Whether it’s using coal for advanced materials, extracting rare earth elements from coal waste, or developing and deploying the next-generation of emissions-free coal plant in West Virginia, Senator Manchin is determined to ensure the state’s long history of meeting the nation’s energy needs is entering a new, positive chapter.
He views the bipartisan infrastructure effort – where he’s playing a leading role – as “a golden opportunity” to have the U.S. further assert itself as a leader on energy but he won’t do it at the expense of coal. “I have said this before, you cannot eliminate your way to a cleaner climate, you can innovate your way, but not eliminate your way,” he recently told reporters. That stance is just the globally replicable and effective approach to emissions reductions that energy experts tell us we must pursue.
As the Senator knows well, the energy transition and the move away from traditional fuels is hardly happening in parallel overseas.

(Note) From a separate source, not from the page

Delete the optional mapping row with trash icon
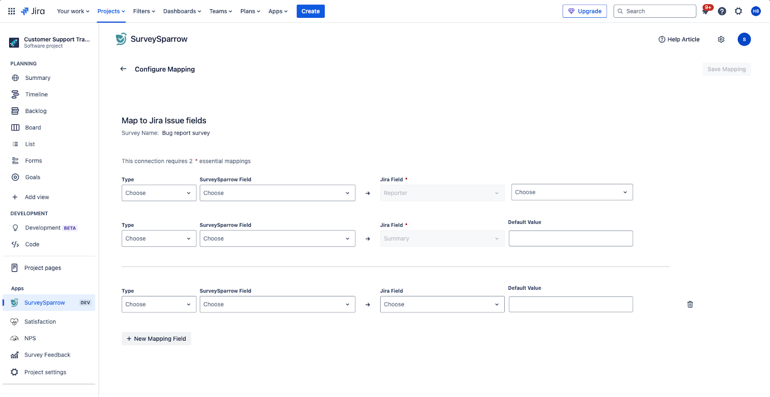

Not only do fossil fuels continue to meet the vast majority of the world’s energy needs but coal remains the world’s leading fuel for electricity generation.
China alone brought nearly 40 gigawatts of new coal-fired power capacity into operation in 2020, more than four times the amount of coal capacity that was retired in the U.S. last year. China now has nearly 250 gigawatts of coal capacity in planning or development. And while China certainly dominates the global coal story, it’s hardly alone in leaning on a fuel that remains synonymous with affordable, reliable and secure energy. According to a new report, the world’s coal producers are planning more than 432 new mines with 2.28 billion tonnes of annual production capacity. Australia, India, Russia and China account for more than three quarters of the new projects.
U.S. Climate Leadership Begins with Advanced Coal Technology
The data is clear: coal will remain a centerpiece of the global energy equation well into the future. It remains essential to providing affordable and reliable power here at home. Recognizing that reality means that U.S. leadership on emissions runs through coal country and coal technology, not around it.
Wrapping up his two-day tour with Secretary Granholm, Senator Manchin expressed as much, saying, “A lot of people think fossil fuel is done; you can’t use coal any more, or gas. Coal and gas are going to be the future building products for America if they’re used in the proper form and carbon-free. That’s what we’re learning and that’s what we know can be done.”
And to her credit, Secretary Granholm understands and embraces the importance of advancing U.S. leadership on emissions-free fossil fuel technology. She has called the race to advance and deploy clean energy technology “our generation’s moonshot” and has been outspoken in her support of CCUS, recently saying, “We need fearless innovation to bring down the costs of batteries, to commercialize carbon capture, to make blue and green hydrogen market ready….”
Deputy Secretary of Energy, David Turk, has echoed that vision, calling carbon capture an “incredibly important tool” to achieving the country’s climate ambitions. “Given the urgency and the scale on the climate change front, and the huge opportunity and need for [carbon capture, utilization and storage], we all need to do more. This is really a make-it-or-break-it opportunity and window on the CCUS front,” he said.
There’s not a moment to lose to get this moonshot into orbit. Doubling down on the development, deployment and commercialization of advanced coal technology is both the climate leadership the world needs, and a tremendous opportunity to ensure traditional energy-producing states, like West Virginia, can help achieve of our energy future.